Il faut bien avouer une chose, c’est que dans plus de 90% des cas, les « side projects » des membres de groupes importants – quoi que ce soit que ce terme signifie – ne présentent pas grand intérêt. Au mieux on a à faire à une version amoindrie de la musique du groupe (on se rappelle avec horreur les albums solos de Mick Jagger, et on a supporté ceux de Ian McCulloch seulement parce que Echo & The Bunnymen étaient séparés), et au pire, à des tentatives stériles de « faire autre chose », à se lancer dans des expérimentations hasardeuses (tiens, au hasard, souvenons-nous d’un Andy Partridge s’affranchissant temporairement de XTC, et du coup, de son génie). On me rétorquera avec raison que Damon Albarn a créé Gorillaz hors de Blur, et que Thom Yorke fait de bonnes choses sans Radiohead : on vous l’accorde, alors disons que ce le projet parallèle d’Ambrose Kenny-Smith, l’un des deux leaders / chanteurs de King Gizzard & The Lizard Wizard tient plus de ce miracle-là justement. Car The Murlocs, le groupe qu’il a formé, voilà 10 ans déjà avec l’aide d’un autre musicien de KG, Cook Craig, tient formidablement bien la route. Et réussit surtout, ce qui n’était pas joué à l’avance, vu le territoire couvert par les Australiens psyché et stakhanovistes, à être… totalement AILLEURS.

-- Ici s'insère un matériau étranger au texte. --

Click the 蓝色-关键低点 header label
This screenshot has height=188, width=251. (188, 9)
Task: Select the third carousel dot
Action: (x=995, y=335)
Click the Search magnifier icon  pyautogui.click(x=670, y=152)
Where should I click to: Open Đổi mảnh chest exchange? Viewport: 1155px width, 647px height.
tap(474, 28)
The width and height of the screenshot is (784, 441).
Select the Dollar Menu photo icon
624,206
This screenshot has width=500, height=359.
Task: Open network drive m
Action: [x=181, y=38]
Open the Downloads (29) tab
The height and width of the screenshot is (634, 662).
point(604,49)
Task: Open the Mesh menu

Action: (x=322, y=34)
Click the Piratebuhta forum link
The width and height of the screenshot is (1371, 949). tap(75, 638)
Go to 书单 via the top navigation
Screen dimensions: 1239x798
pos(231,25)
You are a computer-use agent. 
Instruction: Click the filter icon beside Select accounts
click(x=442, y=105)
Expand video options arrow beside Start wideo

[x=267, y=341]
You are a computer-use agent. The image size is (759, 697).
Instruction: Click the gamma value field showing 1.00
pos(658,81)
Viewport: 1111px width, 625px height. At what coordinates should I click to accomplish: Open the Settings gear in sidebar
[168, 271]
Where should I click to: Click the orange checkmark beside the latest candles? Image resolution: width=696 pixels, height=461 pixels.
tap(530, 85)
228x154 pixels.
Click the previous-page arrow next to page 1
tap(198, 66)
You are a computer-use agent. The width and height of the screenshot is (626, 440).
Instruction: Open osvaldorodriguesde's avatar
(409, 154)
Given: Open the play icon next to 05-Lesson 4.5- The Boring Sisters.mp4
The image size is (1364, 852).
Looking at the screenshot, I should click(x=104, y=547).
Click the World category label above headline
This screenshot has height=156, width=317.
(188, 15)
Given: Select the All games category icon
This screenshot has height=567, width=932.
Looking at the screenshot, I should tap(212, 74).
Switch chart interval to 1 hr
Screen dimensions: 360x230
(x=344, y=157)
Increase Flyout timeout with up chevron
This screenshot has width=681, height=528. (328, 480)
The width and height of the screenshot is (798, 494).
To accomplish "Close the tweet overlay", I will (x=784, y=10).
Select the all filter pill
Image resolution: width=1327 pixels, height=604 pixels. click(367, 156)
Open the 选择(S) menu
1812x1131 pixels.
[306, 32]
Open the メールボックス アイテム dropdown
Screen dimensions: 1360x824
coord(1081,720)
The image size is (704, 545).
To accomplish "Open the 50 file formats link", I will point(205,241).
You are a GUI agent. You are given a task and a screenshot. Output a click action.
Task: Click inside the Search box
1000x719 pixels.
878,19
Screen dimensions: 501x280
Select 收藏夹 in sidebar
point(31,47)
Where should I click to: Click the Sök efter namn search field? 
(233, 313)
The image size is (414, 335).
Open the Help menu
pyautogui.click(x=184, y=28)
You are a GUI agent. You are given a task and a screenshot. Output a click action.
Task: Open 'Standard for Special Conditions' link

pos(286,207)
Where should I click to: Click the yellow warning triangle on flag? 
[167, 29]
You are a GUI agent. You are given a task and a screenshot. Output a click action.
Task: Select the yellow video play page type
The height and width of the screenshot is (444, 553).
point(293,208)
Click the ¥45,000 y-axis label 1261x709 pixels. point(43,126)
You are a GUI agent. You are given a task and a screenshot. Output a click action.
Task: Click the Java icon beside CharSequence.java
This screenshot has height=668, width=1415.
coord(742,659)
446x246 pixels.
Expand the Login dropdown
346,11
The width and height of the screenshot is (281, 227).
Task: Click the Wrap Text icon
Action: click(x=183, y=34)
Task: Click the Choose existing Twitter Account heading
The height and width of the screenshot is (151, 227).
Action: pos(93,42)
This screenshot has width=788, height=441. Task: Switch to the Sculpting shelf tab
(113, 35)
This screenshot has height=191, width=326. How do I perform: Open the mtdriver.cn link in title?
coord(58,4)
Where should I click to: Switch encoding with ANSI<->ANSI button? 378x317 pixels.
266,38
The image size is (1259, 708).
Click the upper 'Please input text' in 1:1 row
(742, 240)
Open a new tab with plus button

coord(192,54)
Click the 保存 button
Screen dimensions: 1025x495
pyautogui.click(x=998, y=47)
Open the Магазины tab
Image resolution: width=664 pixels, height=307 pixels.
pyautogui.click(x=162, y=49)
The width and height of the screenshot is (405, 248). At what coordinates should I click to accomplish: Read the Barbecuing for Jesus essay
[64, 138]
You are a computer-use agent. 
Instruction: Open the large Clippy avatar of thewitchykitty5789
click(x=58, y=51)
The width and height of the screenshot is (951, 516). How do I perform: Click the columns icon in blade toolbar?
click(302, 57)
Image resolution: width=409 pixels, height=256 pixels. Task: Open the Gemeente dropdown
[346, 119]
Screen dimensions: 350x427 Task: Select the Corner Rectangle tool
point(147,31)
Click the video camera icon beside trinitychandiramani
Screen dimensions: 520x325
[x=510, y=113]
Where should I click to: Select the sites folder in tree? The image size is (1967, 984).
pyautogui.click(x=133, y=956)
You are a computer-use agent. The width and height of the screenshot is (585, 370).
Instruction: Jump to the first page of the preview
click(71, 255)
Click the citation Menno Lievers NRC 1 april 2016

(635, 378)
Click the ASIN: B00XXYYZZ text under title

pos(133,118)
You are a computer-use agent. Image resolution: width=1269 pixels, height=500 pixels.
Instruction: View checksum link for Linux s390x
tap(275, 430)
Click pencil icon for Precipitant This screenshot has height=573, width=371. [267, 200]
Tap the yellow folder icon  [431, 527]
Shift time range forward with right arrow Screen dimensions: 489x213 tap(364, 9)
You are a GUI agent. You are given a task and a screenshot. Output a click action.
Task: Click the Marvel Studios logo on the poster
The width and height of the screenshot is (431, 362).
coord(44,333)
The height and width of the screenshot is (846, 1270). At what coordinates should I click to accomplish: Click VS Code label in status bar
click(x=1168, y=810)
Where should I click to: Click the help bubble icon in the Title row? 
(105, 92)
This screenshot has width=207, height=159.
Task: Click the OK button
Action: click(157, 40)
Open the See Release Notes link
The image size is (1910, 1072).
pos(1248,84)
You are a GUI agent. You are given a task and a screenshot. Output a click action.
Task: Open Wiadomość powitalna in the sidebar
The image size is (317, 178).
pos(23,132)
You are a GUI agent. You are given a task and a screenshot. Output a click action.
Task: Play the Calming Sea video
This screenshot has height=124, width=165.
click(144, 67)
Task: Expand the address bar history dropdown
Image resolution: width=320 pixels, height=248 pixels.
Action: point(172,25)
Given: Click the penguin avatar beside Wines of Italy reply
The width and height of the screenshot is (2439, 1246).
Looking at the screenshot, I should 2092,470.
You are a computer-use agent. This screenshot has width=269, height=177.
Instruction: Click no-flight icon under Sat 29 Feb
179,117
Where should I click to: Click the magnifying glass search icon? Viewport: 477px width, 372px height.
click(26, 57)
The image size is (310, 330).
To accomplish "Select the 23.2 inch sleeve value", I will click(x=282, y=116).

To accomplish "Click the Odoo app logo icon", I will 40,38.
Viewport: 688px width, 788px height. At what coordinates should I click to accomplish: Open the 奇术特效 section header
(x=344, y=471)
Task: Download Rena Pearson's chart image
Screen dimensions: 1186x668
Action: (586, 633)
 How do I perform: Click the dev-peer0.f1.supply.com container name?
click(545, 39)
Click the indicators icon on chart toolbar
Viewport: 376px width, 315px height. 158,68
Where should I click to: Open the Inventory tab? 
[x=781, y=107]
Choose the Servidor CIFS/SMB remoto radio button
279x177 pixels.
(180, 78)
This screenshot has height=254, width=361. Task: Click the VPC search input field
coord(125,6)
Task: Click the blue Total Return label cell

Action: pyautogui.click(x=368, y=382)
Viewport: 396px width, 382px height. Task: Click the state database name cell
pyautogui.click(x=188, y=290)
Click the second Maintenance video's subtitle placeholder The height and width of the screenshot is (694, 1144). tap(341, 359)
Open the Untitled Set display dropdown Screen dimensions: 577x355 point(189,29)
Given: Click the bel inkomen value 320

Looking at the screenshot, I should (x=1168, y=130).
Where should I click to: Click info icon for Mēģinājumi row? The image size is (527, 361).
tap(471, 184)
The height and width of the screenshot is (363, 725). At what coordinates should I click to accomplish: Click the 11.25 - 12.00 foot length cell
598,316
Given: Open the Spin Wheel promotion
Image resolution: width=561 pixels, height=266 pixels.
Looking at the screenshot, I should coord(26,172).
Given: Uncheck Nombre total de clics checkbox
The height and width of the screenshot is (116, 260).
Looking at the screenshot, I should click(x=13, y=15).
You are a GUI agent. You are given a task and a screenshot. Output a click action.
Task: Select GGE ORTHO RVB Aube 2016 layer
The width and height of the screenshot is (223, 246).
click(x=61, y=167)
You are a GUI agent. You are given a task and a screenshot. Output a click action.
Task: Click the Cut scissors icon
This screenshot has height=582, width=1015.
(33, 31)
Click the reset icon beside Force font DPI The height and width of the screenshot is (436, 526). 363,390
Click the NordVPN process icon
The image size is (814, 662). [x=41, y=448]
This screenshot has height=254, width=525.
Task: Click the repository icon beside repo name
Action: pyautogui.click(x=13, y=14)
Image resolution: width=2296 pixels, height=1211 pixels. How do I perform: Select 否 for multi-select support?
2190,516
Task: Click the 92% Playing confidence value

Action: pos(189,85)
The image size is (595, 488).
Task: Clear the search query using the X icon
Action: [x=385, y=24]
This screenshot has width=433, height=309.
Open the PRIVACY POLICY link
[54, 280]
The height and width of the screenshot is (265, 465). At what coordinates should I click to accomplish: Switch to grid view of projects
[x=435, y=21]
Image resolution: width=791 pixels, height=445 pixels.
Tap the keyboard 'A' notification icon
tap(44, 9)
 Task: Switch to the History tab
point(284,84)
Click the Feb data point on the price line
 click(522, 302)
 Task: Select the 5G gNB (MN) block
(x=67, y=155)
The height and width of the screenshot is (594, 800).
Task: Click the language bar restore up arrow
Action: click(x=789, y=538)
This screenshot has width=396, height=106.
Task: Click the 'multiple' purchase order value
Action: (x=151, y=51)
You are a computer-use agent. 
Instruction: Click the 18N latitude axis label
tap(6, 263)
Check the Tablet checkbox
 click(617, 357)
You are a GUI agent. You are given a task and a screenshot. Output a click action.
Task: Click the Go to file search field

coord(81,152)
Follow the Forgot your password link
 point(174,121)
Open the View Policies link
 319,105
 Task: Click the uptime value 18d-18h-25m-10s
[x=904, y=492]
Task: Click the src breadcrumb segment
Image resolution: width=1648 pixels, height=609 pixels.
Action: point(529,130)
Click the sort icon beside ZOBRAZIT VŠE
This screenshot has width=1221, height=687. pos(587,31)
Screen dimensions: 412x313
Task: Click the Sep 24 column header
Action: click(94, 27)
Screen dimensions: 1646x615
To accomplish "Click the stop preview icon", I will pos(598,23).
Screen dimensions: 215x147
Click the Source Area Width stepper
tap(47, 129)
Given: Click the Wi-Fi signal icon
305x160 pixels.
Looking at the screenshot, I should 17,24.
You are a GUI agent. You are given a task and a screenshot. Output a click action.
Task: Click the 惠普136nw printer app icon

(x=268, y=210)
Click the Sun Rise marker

Expliquons-nous : après le démarrage efficace mais déstabilisant de "Francesca" (déluge d’harmonica, dans une ambiance outback profond, juste transcendé par un soin mélodique qu’on ne trouve pas forcément aussi nettement chez King Gizzard), voilà qu’Ambrose nous dévoile sa véritable ambition : être Sparks à la place de Sparks. Culotté, quand même : chanter comme Russell Mael, composer des mélodies pop comme Ron Mael, puis les jouer avec cette même emphase martiale vaguement ironique… ce n’est pas donné à tout le monde ! Il nous faut reconnaître que The Murlocs relève régulièrement le défi, et frôle même parfois l’excellence, sur des titres comme "Skyrocket" – une franche réussite – ou "Blue Eyed Runner"… Bon, il est tout à fait possible qu’il ne s’agisse là qu’une coïncidence, la renommée des Frères Mael en Australie devant être proche de zéro, mais en tout cas, l’effet obtenu est impressionnant.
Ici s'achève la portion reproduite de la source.